When Jerry Clark Jr. pulled into his aunt's driveway on a June afternoon in 2011, he still had on his orange work shirt.
Turns out the 45-year-old tree trimmer was wearing the wrong color for that inner northeast Oklahoma City neighborhood and he would pay for it with his life.
As he drove his Cadillac down NE 28, Clark's assailants mistook his orange shirt and orange bandanna for symbols he was a member of the “Hoover” Crips, a rival gang.
“It was the wrong color, I guess,” said Chase Devon Calton, 16, who testified Thursday at the trial of co-defendant Davion Pollard.
Pollard, 18, of Oklahoma City, is charged with first-degree murder in the June 8, 2011, death of Clark.
Gang claimed block
Prosecutors said Clark didn't belong to a gang and didn't have a criminal record. But that didn't matter to members of the “Neighborhood” Crips, who claimed the 2100 block of NE 28.
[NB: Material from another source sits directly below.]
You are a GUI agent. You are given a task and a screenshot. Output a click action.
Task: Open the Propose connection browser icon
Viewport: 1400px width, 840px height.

Clark spent about 25 minutes with his aunt, Mary Mason, before he returned to his car and was ambushed.
Calton testified that he and three co-defendants targeted Clark because he wore a color favored by the “Hoover” Crips and drove a Cadillac.
“I guess they thought he might have money,” Calton said. “We were going to catch him before he got in his car.”
Clothing, colors and tattoos can all be symbols of gang membership. Some gang members are more subtle and use shoe laces, belts or belt buckles to show their gang's colors, Oklahoma City police gang unit Detective Tim Hock said.
Other times they are showier.
“State fairs are prime examples for them to flaunt their colors,” he said.